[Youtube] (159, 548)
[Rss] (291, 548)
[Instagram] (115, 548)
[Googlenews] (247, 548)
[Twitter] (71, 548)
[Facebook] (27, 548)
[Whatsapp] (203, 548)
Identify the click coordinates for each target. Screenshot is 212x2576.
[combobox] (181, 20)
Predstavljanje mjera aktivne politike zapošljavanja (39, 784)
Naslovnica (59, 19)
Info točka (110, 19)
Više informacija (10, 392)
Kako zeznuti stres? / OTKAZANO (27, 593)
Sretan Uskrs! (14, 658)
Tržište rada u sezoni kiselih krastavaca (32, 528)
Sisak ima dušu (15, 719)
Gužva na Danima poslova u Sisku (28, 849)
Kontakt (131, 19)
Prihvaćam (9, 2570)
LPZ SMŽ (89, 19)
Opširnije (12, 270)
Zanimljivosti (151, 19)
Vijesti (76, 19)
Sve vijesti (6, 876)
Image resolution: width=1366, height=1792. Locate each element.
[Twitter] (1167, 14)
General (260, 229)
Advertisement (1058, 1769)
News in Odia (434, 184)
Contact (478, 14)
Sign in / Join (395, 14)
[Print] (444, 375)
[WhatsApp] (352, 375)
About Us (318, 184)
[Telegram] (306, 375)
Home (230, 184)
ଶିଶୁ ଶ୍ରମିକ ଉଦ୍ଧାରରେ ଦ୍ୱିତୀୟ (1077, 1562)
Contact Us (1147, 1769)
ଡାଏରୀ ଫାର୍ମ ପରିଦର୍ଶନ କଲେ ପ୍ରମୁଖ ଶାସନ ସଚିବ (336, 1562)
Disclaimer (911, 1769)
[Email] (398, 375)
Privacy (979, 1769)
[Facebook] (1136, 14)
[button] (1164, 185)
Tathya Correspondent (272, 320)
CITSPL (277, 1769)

Exercise brief
Transcribe the records above in full, exactly as they stand.

Written answer
[Youtube] (159, 548)
[Rss] (291, 548)
[Instagram] (115, 548)
[Googlenews] (247, 548)
[Twitter] (71, 548)
[Facebook] (27, 548)
[Whatsapp] (203, 548)
Identify the click coordinates for each target. Screenshot is 212x2576.
[combobox] (181, 20)
Predstavljanje mjera aktivne politike zapošljavanja (39, 784)
Naslovnica (59, 19)
Info točka (110, 19)
Više informacija (10, 392)
Kako zeznuti stres? / OTKAZANO (27, 593)
Sretan Uskrs! (14, 658)
Tržište rada u sezoni kiselih krastavaca (32, 528)
Sisak ima dušu (15, 719)
Gužva na Danima poslova u Sisku (28, 849)
Kontakt (131, 19)
Prihvaćam (9, 2570)
LPZ SMŽ (89, 19)
Opširnije (12, 270)
Zanimljivosti (151, 19)
Vijesti (76, 19)
Sve vijesti (6, 876)
Image resolution: width=1366, height=1792. Locate each element.
[Twitter] (1167, 14)
General (260, 229)
Advertisement (1058, 1769)
News in Odia (434, 184)
Contact (478, 14)
Sign in / Join (395, 14)
[Print] (444, 375)
[WhatsApp] (352, 375)
About Us (318, 184)
[Telegram] (306, 375)
Home (230, 184)
ଶିଶୁ ଶ୍ରମିକ ଉଦ୍ଧାରରେ ଦ୍ୱିତୀୟ (1077, 1562)
Contact Us (1147, 1769)
ଡାଏରୀ ଫାର୍ମ ପରିଦର୍ଶନ କଲେ ପ୍ରମୁଖ ଶାସନ ସଚିବ (336, 1562)
Disclaimer (911, 1769)
[Email] (398, 375)
Privacy (979, 1769)
[Facebook] (1136, 14)
[button] (1164, 185)
Tathya Correspondent (272, 320)
CITSPL (277, 1769)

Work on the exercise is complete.